Pulmonary atresia – intact ventricular septum; PA/IVS
Condition information compiled and organized by Emily Kay 

 

Pulmonary atresia is a form of congenital heart disease in which the pulmonary valve does not form properly. The pulmonary valve is an opening on the right side of the heart that regulates blood flow from the right ventricle (right side pumping chamber) to the lungs.

In pulmonary atresia, a solid sheet of tissue forms where the valve opening should be, and the valve remains closed. Because of this defect, blood from the right side of the heart cannot go to the lungs to pick up oxygen.

Causes, incidence, and risk factors

As with most congenital heart diseases, there is no known cause of pulmonary atresia. The condition is associated with another type of congenital heart defect called a patent ductus arteriosus (PDA).

Persons with pulmonary atresia may also have a poorly developed tricuspid valve. They may also have an underdeveloped right ventricle and abnormal blood vessels feeding the heart.

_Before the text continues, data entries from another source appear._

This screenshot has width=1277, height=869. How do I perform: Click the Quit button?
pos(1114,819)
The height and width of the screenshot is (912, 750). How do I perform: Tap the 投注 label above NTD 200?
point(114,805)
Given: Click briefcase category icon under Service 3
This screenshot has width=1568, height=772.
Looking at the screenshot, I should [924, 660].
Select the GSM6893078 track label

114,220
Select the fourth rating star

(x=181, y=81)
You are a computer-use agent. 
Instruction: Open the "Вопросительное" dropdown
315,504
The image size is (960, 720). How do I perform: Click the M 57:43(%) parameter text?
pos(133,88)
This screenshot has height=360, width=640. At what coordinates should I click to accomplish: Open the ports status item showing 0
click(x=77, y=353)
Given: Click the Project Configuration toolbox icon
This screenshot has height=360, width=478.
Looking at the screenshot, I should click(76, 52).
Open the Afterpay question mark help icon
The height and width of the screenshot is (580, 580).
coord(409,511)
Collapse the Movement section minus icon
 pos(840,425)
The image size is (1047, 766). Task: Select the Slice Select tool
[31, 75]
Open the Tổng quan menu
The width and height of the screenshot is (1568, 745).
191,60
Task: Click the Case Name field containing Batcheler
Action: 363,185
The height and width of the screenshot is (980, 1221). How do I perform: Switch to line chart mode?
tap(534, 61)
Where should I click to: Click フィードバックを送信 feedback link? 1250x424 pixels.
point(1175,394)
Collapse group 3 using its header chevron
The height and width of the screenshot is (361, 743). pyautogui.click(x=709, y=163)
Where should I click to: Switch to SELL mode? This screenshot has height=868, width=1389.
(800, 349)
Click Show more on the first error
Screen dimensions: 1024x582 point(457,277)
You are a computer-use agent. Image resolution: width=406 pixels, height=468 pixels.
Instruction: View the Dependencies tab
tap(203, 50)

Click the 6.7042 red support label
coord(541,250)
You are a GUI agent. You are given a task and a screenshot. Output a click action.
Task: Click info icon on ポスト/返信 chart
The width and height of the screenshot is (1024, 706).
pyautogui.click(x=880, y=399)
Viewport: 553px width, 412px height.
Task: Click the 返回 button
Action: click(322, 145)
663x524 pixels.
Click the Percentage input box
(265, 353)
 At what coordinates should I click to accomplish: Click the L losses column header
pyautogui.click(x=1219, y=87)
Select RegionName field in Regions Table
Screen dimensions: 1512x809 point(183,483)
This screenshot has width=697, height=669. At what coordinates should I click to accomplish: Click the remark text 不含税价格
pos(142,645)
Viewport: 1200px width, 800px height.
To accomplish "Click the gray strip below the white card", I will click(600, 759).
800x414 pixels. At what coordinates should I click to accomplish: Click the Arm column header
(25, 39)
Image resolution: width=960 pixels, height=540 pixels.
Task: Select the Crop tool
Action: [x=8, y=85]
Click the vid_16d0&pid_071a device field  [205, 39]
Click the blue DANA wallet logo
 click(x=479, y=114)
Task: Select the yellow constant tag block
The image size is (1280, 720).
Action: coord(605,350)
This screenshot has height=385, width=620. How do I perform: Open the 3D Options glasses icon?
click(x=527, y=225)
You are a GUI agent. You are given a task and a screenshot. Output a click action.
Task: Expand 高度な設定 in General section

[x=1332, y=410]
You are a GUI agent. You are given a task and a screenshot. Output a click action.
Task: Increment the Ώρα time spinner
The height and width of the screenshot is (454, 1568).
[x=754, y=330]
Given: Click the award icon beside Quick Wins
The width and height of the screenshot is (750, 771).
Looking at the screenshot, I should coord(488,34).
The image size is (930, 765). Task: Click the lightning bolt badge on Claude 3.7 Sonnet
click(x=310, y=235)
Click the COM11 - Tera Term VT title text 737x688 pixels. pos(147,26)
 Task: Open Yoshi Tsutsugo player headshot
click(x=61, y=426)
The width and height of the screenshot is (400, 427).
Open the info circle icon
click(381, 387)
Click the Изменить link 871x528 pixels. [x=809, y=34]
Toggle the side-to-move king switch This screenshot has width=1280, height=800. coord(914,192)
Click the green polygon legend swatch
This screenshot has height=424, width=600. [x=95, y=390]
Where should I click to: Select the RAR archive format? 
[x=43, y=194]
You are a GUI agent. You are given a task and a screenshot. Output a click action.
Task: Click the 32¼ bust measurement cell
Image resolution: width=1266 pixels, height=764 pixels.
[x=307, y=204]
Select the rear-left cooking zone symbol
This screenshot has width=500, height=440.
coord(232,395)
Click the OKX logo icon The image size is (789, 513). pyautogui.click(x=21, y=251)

Pulmonary atresia may occur with or without a ventricular septal defect (VSD). If the person does not have a VSD, the condition is called pulmonary atresia with intact ventricular septum (PA/IVS). If the person has both problems, the condition is called pulmonary atresia with VSD. This is an extreme form of tetralogy of Fallot. Although both conditions are called pulmonary atresia, they are actually different defects.

Symptoms

Symptoms usually occur in the first few hours of life, although it may take up to a few days.

Symptoms may include:

  • Bluish colored skin (cyanosis)
  • Fast breathing
  • Fatigue
  • Poor eating habits (babies may get tired while nursing or sweat during feedings)
  • Shortness of breath

Signs and tests

The health care provider will use a stethoscope to listen to the heart and lungs. Persons with a PDA have a heart murmur that can be heard with a stethoscope.

The following tests may be ordered:

  • Chest x-ray
  • Echocardiogram
  • Electrocardiogram (ECG)
  • Heart catheterization
  • Pulse oximetry – shows the amount of oxygen in the blood

Treatment

A medicine called prostaglandin E1 is usually used to help the blood move (circulate) into the lungs. This medicine keeps a blood vessel open between the pulmonary artery and aorta. The vessel is called a patent ductus arteriosus (PDA).

Other treatments include:

  • Heart catheterization to repair the problem
  • Open heart surgery to repair or replace the valve, or to place a tube between the right ventricle and the pulmonary (lung) arteries
  • Reconstructing the heart as a single ventricle (for some patients)
  • Heart transplant

Expectations (prognosis)

Most cases can be helped with surgery. However, how well a baby does depends on:

  • Quality of the blood vessels supplying the heart
  • How well the heart is beating
  • Amount of leakiness of the other heart valves

Outcomes can vary because of the different forms of this defect. The baby could have only a single catheter-based procedure, or could need three or more surgeries and have only a single working ventricle. The outcome is difficult to predict without knowing all details about the patient’s condition.

Complications

  • Delayed growth and development
  • Seizures
  • Stroke
  • Infectious endocarditis
  • Heart failure
  • Death

Calling your health care provider

Call your health care provider if the baby has:

  • Problems breathing
  • Skin or nails that appear blue (cyanosis)

Prevention

There is no known prevention.

All pregnant women should receive routine prenatal care. Many congenital defects can be discovered on routine ultrasound examinations. If the defect is found before birth, medical specialists (such as a pediatric cardiologist, cardiothoracic surgeon, and neonatologist) can be present at the birth, and ready to help as needed. This preparation can mean the difference between life and death for some babies.

Hageman, Allison & Arley

My Personal Journey with CHD

Written by Dana Hageman (Mother)

In 1997, my daughter, Allison, was born with a Congenital Heart Defect called Pulmonary Atresia with Intact Ventricular Septum. Within 2 hours, she was being transported to Arkansas Children’s Hospital.  She was placed on special medications to keep her heart functioning as it had been in the womb, and on oxygen to further increase her oxygen levels. She had her first Open Heart Surgery at 2 days old (July 1997), and her second open heart surgery at just under 5 months old (Dec 1997).  These surgeries allowed her to function with a “free-flowing Pulmonary Opening” where her Pulmonary Valve should have been.  The upside to this was that her ventricle and her body would have time to grow and develop; the downside is that there was no valve to prevent backflow of blood through the pulmonary opening, gradually creating possible further damage to the ventricle and to her tricuspid valve from the increased flow and pressures. This was monitored at her regular cardiology check ups, complete with EKGs and Echocardiograms. She was otherwise able to lead a relatively normal healthy life through her preschool and elementary years. Her cardiologist told me several times that Allison was “the exception to all the rules” and that she was amazing.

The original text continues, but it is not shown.